If you’re still deciding whether Manus is the right tool for your role, read the companion piece: What Is Manus AI Actually Good For? Best Use Cases by Job Role. It covers where Manus fits best across marketing, research, ops, and founder workflows – and where it doesn’t.
Want to understand how Browser Operator changes what tasks are worth running through Manus’s authenticated browser? Read: Manus Browser Operator Explained: Why It Matters for Agentic Workflows.
FAQs
Does Manus AI have an official credit calculator?
No. Manus currently says it does not have a reliable way to estimate exactly how many credits a task will use before the task begins.
What affects Manus credit usage the most?
The official drivers are task complexity, task duration, LLM tokens, virtual machines, and third-party APIs. In practice, browser automation, iteration, code execution, and large batch jobs are the main cost accelerants.
How many credits do simple Manus tasks use?
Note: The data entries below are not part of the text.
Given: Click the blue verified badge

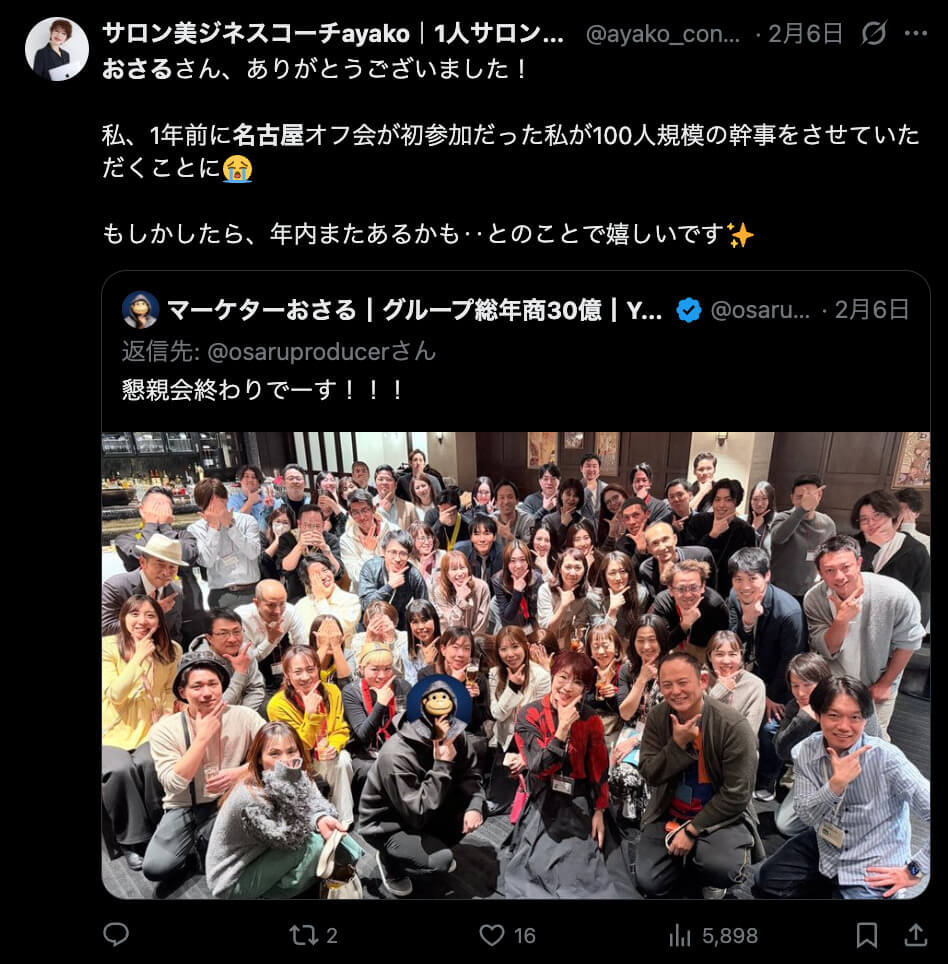Looking at the screenshot, I should coord(689,310).
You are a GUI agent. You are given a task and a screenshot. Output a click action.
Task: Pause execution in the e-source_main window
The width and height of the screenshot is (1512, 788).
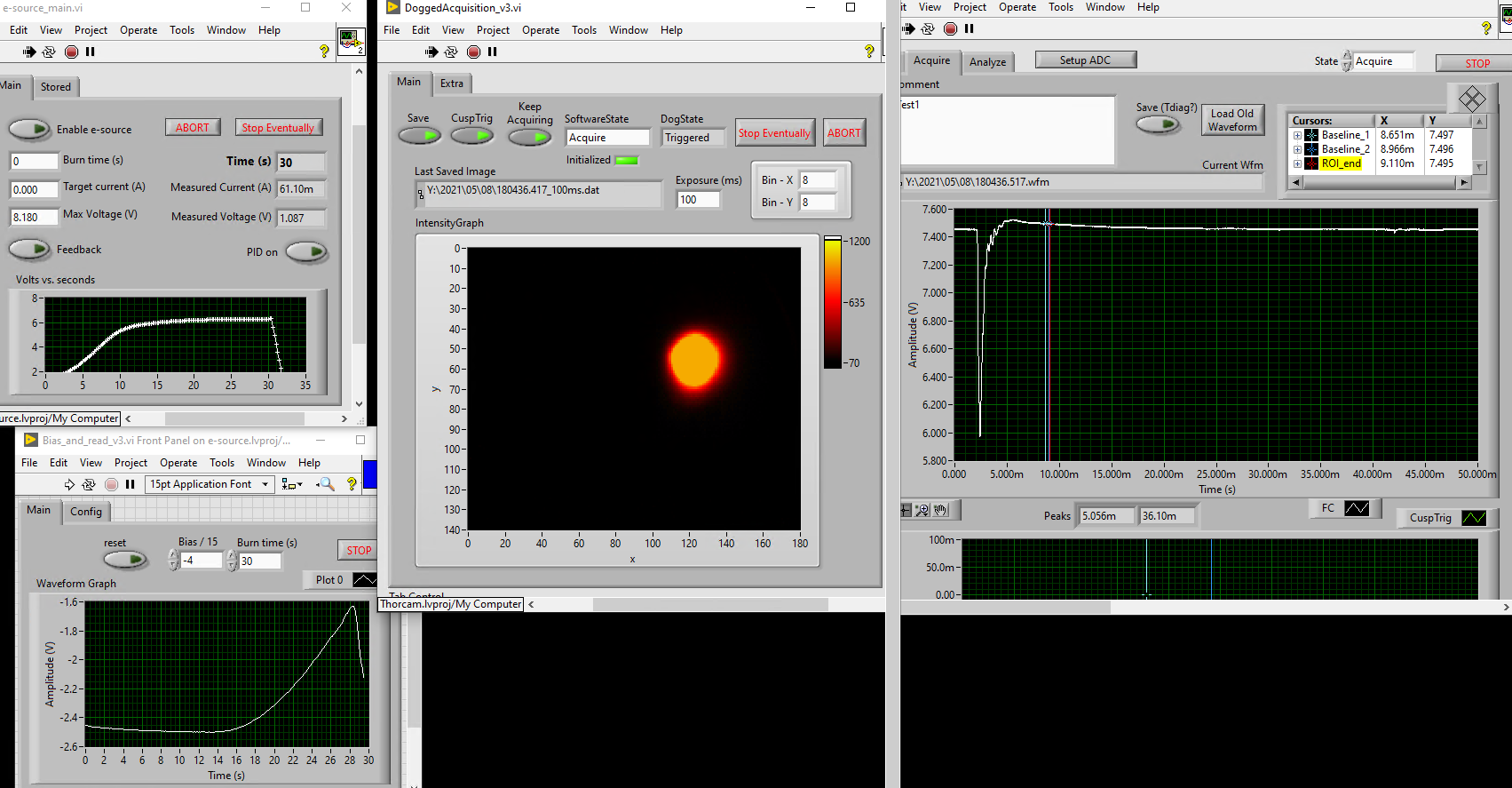(x=90, y=52)
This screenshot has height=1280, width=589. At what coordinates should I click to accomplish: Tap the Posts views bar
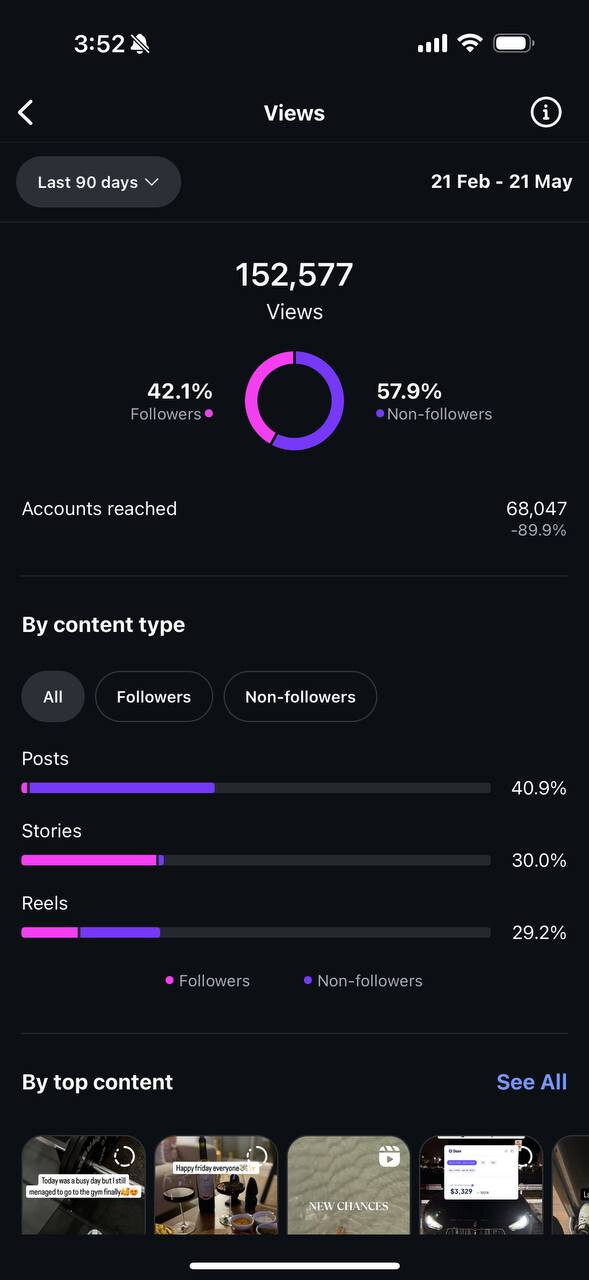point(256,788)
There is no universal number, but Manus’s public examples show a standard 15-minute data analysis task at 200 credits. That is a useful baseline for “not huge, but not trivial either.”
How many credits do bigger Manus tasks use?
Manus’s own examples show a 25-minute webpage project at 360 credits and a complex 80-minute app workflow at 900 credits.
Do Manus monthly credits roll over?
No. Manus says monthly subscription credits refresh on the billing cycle and unused monthly credits do not roll over into the next cycle.
Can I get credits back if a task fails?
Potentially, yes. Manus says it refunds credits for tasks that fail due to verifiable bugs or platform malfunctions, but not for unclear prompts, subjective dissatisfaction, or third-party failures outside its control.
Where do I see my Manus credit history?
Manus says you can go to Settings → Usage to review task transactions, dates, and changes in your credit balance.